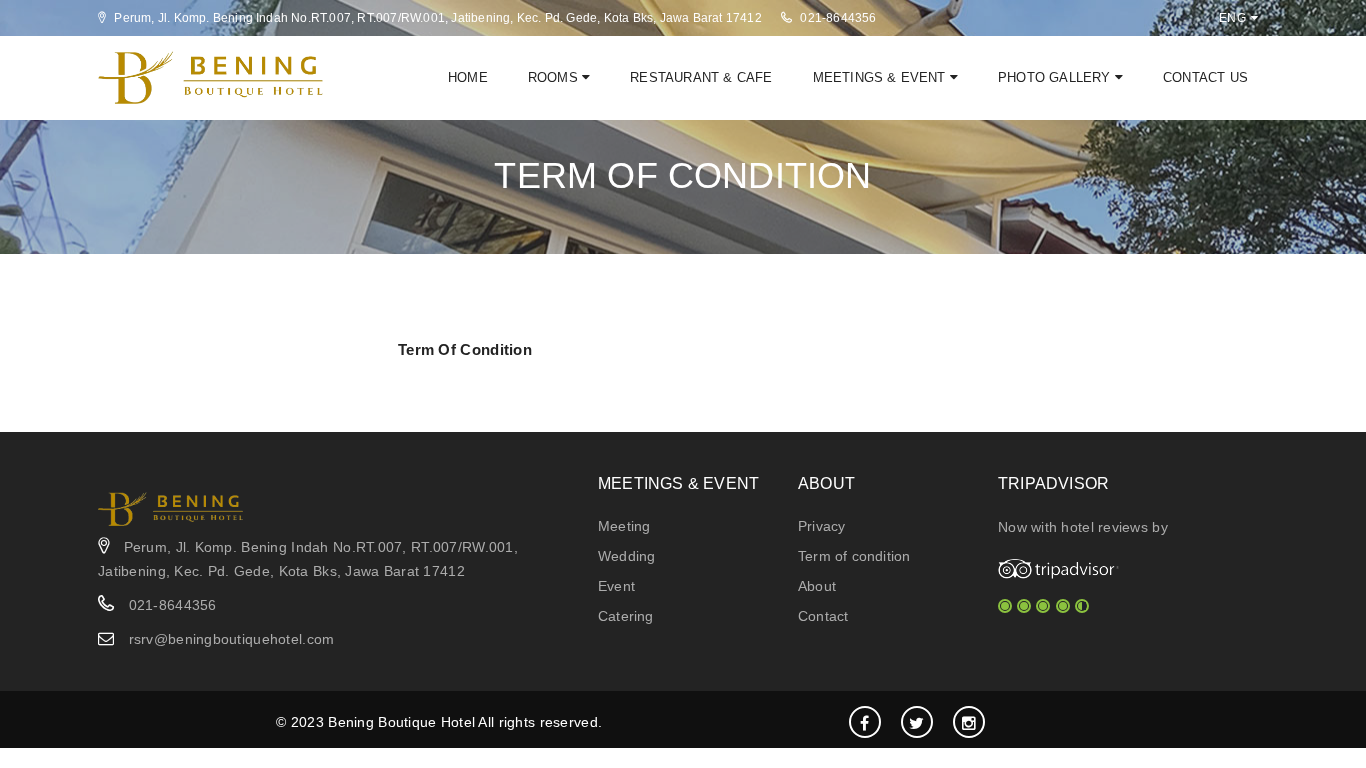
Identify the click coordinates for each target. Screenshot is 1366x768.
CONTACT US (1205, 77)
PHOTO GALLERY (1056, 77)
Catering (626, 616)
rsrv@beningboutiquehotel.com (232, 639)
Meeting (624, 526)
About (817, 586)
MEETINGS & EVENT (881, 77)
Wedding (626, 556)
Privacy (821, 526)
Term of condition (854, 556)
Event (616, 586)
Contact (823, 616)
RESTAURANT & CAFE (701, 77)
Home (468, 77)
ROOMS (555, 77)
**********
(WHAT YOU ARE ASKED TO DO):
Exactly the lines from the one containing "PHOTO GALLERY (1056, 77)" through the final line of the records above are needed, copied word for word.

(EXERCISE OUTPUT):
PHOTO GALLERY (1056, 77)
Catering (626, 616)
rsrv@beningboutiquehotel.com (232, 639)
Meeting (624, 526)
About (817, 586)
MEETINGS & EVENT (881, 77)
Wedding (626, 556)
Privacy (821, 526)
Term of condition (854, 556)
Event (616, 586)
Contact (823, 616)
RESTAURANT & CAFE (701, 77)
Home (468, 77)
ROOMS (555, 77)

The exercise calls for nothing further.